C'est un spectacle en prise avec l'actualité - révolutions Tunisienne, du Nil que nous propose Sandra Abouav, chorégraphe et unique interprète de Slide. Elle évolue doucement dans un univers de contraintes arbitraires et l'espace tout entier, gigantesque machine à écraser, se plait à restreindre progressivement son champ d'action. La musique se fait virulente, explosive, lancinante, dangereuse.
Surveillance omniprésente, toute puissance d'un ordre pré-établi commandent aux mouvements. Mais le temps de l'aliénation est autant celui d'une lente prise de conscience, et l'on sent sourdre la colère dans les gestes. L'écrasement au sol, aboutissement du processus, est aussi celui de l'identification claire de l'objet de la lutte. L'espace est à se réapproprier comme champ de possibles, comme terrain de je(u).

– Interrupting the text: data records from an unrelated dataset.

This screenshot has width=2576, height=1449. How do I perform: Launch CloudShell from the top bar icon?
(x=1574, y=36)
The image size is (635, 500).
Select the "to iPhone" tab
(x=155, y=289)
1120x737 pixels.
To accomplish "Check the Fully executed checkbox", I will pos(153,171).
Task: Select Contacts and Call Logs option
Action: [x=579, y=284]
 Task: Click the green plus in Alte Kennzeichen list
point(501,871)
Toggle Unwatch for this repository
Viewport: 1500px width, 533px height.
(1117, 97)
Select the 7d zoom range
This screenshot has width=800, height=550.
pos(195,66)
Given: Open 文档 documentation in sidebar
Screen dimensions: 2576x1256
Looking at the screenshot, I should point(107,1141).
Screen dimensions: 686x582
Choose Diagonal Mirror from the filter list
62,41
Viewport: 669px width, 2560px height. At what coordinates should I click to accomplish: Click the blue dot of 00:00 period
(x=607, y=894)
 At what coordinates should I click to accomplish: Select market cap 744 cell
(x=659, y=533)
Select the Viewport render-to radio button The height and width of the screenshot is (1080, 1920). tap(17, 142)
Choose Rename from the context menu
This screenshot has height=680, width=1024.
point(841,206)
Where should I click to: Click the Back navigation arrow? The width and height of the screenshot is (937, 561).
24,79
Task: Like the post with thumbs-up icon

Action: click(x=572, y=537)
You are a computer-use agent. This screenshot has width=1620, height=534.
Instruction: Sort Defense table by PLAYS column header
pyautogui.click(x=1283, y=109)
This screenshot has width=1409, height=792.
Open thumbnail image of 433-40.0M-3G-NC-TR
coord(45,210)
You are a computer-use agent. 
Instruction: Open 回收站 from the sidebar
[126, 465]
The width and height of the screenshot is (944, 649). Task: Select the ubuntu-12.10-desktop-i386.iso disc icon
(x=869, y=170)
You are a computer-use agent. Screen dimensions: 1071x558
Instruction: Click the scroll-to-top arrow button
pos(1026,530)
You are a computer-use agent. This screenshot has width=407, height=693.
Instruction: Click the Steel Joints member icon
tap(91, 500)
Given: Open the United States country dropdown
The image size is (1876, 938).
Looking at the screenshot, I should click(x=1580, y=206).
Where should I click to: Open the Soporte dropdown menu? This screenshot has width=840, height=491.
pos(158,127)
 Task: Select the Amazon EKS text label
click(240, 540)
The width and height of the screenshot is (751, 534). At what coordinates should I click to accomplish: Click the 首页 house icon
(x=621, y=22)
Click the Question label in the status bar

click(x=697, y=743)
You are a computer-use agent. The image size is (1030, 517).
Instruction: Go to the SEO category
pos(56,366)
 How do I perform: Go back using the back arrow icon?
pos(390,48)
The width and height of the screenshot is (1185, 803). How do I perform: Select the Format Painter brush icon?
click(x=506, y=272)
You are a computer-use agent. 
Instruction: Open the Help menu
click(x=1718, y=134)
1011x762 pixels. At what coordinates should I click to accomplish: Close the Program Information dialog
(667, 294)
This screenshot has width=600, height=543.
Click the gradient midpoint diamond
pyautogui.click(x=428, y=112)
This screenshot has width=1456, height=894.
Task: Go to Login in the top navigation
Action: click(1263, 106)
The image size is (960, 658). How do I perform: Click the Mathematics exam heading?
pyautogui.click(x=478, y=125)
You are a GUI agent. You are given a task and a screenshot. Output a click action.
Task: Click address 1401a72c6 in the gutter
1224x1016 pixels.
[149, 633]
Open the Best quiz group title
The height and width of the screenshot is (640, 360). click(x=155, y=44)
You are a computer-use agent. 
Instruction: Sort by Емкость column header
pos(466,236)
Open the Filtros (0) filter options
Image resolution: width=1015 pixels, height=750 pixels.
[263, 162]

Motivés par l'instinct de (sur)vie, les mouvements se font d'abord vigilants et prudemment exploratoires. On prend ses marques pour l'envol. La faculté d'être libre est déjà la liberté, et implique vide et peur du vide ; la danseuse, en proie à un vertige grisant, est à la fois lanceuse d'une balle et la balle qu'elle a lancée. Le mouvement se propage en hélice. Le corps, en phase avec sa pleine respiration, renait, s'épanouit, devient disponible. Le visage de Sandra Abouav, couvert de cendres, est le témoin éloquent de sa propre métamorphose, du passage d'un corps en défaut d'oxygène à un corps libre.